Stored items from a collection:
---------------
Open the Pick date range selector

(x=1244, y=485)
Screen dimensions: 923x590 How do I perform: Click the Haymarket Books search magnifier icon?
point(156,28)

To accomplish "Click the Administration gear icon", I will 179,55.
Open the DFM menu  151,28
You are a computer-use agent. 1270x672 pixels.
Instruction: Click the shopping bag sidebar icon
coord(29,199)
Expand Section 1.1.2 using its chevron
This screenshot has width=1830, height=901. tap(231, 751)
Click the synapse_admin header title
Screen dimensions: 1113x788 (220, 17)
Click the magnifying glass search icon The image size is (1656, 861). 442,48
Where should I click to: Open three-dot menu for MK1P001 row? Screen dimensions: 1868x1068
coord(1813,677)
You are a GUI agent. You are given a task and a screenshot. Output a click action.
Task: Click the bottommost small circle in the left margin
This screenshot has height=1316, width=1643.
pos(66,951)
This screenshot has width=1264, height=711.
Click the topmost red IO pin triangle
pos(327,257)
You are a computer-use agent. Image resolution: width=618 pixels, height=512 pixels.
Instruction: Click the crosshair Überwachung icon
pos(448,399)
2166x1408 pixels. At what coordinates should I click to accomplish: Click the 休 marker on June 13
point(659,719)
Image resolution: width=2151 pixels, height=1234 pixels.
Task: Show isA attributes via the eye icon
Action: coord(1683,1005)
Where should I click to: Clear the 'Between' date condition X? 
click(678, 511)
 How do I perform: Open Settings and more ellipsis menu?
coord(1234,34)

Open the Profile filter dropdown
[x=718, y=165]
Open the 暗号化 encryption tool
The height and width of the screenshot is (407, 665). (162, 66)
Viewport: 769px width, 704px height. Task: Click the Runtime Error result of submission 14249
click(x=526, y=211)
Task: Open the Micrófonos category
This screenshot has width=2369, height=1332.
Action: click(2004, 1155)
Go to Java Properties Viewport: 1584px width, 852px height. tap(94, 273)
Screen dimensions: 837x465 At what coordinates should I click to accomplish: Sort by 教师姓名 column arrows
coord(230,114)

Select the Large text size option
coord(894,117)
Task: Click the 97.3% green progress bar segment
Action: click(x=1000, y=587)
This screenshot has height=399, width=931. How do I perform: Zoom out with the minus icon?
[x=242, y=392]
---------------
> [Goal of the exercise] An exact, complete copy of the records is the expected answer.

> [Completed exercise]
Open the Pick date range selector

(x=1244, y=485)
Screen dimensions: 923x590 How do I perform: Click the Haymarket Books search magnifier icon?
point(156,28)

To accomplish "Click the Administration gear icon", I will 179,55.
Open the DFM menu  151,28
You are a computer-use agent. 1270x672 pixels.
Instruction: Click the shopping bag sidebar icon
coord(29,199)
Expand Section 1.1.2 using its chevron
This screenshot has width=1830, height=901. tap(231, 751)
Click the synapse_admin header title
Screen dimensions: 1113x788 (220, 17)
Click the magnifying glass search icon The image size is (1656, 861). 442,48
Where should I click to: Open three-dot menu for MK1P001 row? Screen dimensions: 1868x1068
coord(1813,677)
You are a GUI agent. You are given a task and a screenshot. Output a click action.
Task: Click the bottommost small circle in the left margin
This screenshot has height=1316, width=1643.
pos(66,951)
This screenshot has width=1264, height=711.
Click the topmost red IO pin triangle
pos(327,257)
You are a computer-use agent. Image resolution: width=618 pixels, height=512 pixels.
Instruction: Click the crosshair Überwachung icon
pos(448,399)
2166x1408 pixels. At what coordinates should I click to accomplish: Click the 休 marker on June 13
point(659,719)
Image resolution: width=2151 pixels, height=1234 pixels.
Task: Show isA attributes via the eye icon
Action: coord(1683,1005)
Where should I click to: Clear the 'Between' date condition X? 
click(678, 511)
 How do I perform: Open Settings and more ellipsis menu?
coord(1234,34)

Open the Profile filter dropdown
[x=718, y=165]
Open the 暗号化 encryption tool
The height and width of the screenshot is (407, 665). (162, 66)
Viewport: 769px width, 704px height. Task: Click the Runtime Error result of submission 14249
click(x=526, y=211)
Task: Open the Micrófonos category
This screenshot has width=2369, height=1332.
Action: click(2004, 1155)
Go to Java Properties Viewport: 1584px width, 852px height. tap(94, 273)
Screen dimensions: 837x465 At what coordinates should I click to accomplish: Sort by 教师姓名 column arrows
coord(230,114)

Select the Large text size option
coord(894,117)
Task: Click the 97.3% green progress bar segment
Action: click(x=1000, y=587)
This screenshot has height=399, width=931. How do I perform: Zoom out with the minus icon?
[x=242, y=392]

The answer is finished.